> [Required action]: Go through the records line by line from the top and repeat each one exactly, ending with the line that contains "Open the Sharp".
** Opening Provided records block **
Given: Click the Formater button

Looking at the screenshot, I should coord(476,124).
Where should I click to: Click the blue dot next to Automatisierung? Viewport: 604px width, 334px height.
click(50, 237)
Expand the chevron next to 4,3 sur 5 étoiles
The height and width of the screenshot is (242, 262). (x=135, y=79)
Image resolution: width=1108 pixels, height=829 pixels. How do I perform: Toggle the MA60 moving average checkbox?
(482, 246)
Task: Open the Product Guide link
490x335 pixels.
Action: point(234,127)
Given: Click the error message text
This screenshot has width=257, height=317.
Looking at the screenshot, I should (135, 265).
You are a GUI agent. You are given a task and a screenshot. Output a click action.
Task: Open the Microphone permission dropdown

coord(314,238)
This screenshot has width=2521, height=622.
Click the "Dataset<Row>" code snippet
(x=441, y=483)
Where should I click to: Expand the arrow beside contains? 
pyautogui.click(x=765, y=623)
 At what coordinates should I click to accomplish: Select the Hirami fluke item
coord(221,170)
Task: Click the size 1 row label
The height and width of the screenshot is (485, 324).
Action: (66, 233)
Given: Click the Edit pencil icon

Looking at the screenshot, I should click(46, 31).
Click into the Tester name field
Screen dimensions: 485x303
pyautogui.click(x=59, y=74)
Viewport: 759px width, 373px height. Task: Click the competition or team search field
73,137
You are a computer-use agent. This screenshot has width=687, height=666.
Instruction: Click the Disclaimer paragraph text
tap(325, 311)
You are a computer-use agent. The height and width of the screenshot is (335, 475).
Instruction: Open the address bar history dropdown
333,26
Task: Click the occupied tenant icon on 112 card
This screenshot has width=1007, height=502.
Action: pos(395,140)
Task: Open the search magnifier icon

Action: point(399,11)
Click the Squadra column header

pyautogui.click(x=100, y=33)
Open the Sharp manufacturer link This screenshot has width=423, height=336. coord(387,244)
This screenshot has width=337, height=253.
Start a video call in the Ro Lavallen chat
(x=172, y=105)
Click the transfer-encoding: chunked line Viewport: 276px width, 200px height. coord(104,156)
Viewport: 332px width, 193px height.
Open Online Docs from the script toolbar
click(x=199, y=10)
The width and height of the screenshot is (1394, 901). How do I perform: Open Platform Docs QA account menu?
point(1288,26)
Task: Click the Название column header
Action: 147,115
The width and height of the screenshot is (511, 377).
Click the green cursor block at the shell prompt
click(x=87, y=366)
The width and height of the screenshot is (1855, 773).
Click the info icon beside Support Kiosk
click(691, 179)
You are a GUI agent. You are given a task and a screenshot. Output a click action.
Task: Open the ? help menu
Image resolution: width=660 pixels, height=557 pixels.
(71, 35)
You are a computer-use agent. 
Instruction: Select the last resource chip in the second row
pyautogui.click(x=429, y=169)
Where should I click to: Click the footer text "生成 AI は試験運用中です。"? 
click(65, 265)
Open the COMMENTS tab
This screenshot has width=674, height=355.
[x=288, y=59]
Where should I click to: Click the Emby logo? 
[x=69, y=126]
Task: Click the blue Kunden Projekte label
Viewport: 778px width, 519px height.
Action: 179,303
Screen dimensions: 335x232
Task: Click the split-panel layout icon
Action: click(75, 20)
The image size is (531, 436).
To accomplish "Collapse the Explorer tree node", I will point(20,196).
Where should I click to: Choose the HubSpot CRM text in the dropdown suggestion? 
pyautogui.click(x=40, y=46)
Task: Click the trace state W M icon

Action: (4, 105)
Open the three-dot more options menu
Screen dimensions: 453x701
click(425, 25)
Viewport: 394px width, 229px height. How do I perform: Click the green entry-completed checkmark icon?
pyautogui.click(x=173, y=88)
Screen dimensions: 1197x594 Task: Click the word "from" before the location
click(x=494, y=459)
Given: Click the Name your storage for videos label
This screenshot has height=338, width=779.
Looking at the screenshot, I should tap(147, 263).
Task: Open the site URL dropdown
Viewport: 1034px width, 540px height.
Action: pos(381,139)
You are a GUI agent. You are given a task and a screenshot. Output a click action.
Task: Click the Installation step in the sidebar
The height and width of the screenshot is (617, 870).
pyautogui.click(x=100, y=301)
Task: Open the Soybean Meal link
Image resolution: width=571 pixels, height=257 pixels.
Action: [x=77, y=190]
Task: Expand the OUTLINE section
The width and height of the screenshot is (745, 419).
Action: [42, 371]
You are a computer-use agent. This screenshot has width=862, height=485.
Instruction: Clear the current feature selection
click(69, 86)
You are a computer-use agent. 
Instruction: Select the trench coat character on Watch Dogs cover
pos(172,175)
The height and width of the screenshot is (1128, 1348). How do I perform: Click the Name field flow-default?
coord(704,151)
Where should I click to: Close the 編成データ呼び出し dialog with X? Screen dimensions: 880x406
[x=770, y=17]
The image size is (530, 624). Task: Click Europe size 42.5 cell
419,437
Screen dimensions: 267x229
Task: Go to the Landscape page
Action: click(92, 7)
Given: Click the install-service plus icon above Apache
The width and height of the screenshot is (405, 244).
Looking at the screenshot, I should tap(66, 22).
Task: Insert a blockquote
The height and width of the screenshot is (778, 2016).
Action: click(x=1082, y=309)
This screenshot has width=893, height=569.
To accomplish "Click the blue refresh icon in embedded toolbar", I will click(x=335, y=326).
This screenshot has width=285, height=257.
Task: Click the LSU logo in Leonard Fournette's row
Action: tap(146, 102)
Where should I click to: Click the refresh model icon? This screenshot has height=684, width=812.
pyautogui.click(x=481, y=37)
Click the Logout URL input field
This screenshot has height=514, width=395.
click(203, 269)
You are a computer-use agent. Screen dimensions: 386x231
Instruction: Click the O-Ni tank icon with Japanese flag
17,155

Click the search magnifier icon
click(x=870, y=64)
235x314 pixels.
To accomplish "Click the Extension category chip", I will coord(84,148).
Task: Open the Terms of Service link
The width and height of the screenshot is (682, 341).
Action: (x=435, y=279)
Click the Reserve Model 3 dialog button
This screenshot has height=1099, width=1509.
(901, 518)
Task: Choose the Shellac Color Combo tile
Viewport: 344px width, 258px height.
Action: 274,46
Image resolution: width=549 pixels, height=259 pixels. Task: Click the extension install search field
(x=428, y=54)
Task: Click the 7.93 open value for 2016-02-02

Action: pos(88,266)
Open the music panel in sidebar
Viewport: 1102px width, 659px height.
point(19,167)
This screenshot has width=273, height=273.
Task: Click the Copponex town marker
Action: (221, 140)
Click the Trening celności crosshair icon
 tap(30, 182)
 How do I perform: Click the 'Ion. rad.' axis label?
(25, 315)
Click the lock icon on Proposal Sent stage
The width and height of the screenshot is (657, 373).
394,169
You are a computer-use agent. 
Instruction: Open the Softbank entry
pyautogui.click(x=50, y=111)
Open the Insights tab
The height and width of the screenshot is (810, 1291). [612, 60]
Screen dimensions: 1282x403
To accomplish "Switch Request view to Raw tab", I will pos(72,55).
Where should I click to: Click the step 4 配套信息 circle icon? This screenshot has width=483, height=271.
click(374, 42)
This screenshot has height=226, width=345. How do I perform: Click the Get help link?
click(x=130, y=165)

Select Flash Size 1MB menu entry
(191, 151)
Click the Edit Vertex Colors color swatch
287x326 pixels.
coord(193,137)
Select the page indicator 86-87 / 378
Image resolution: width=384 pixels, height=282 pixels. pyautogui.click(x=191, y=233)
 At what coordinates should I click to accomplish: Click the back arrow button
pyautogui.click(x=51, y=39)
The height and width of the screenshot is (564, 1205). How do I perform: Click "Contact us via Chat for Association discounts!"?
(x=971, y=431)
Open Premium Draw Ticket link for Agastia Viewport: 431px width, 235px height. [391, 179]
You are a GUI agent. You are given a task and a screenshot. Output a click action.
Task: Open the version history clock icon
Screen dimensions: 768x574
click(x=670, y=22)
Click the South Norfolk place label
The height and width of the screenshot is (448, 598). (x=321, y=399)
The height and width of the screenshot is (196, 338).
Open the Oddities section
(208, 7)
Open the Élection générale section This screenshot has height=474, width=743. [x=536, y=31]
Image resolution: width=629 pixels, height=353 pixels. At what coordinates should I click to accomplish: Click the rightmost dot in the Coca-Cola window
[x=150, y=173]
** Closing Provided records block **
> [Exercise result]:
Given: Click the Formater button

Looking at the screenshot, I should coord(476,124).
Where should I click to: Click the blue dot next to Automatisierung? Viewport: 604px width, 334px height.
click(50, 237)
Expand the chevron next to 4,3 sur 5 étoiles
The height and width of the screenshot is (242, 262). (x=135, y=79)
Image resolution: width=1108 pixels, height=829 pixels. How do I perform: Toggle the MA60 moving average checkbox?
(482, 246)
Task: Open the Product Guide link
490x335 pixels.
Action: point(234,127)
Given: Click the error message text
This screenshot has width=257, height=317.
Looking at the screenshot, I should (135, 265).
You are a GUI agent. You are given a task and a screenshot. Output a click action.
Task: Open the Microphone permission dropdown

coord(314,238)
This screenshot has width=2521, height=622.
Click the "Dataset<Row>" code snippet
(x=441, y=483)
Where should I click to: Expand the arrow beside contains? 
pyautogui.click(x=765, y=623)
 At what coordinates should I click to accomplish: Select the Hirami fluke item
coord(221,170)
Task: Click the size 1 row label
The height and width of the screenshot is (485, 324).
Action: (66, 233)
Given: Click the Edit pencil icon

Looking at the screenshot, I should click(46, 31).
Click into the Tester name field
Screen dimensions: 485x303
pyautogui.click(x=59, y=74)
Viewport: 759px width, 373px height. Task: Click the competition or team search field
73,137
You are a computer-use agent. This screenshot has width=687, height=666.
Instruction: Click the Disclaimer paragraph text
tap(325, 311)
You are a computer-use agent. The height and width of the screenshot is (335, 475).
Instruction: Open the address bar history dropdown
333,26
Task: Click the occupied tenant icon on 112 card
This screenshot has width=1007, height=502.
Action: pos(395,140)
Task: Open the search magnifier icon

Action: point(399,11)
Click the Squadra column header

pyautogui.click(x=100, y=33)
Open the Sharp manufacturer link This screenshot has width=423, height=336. coord(387,244)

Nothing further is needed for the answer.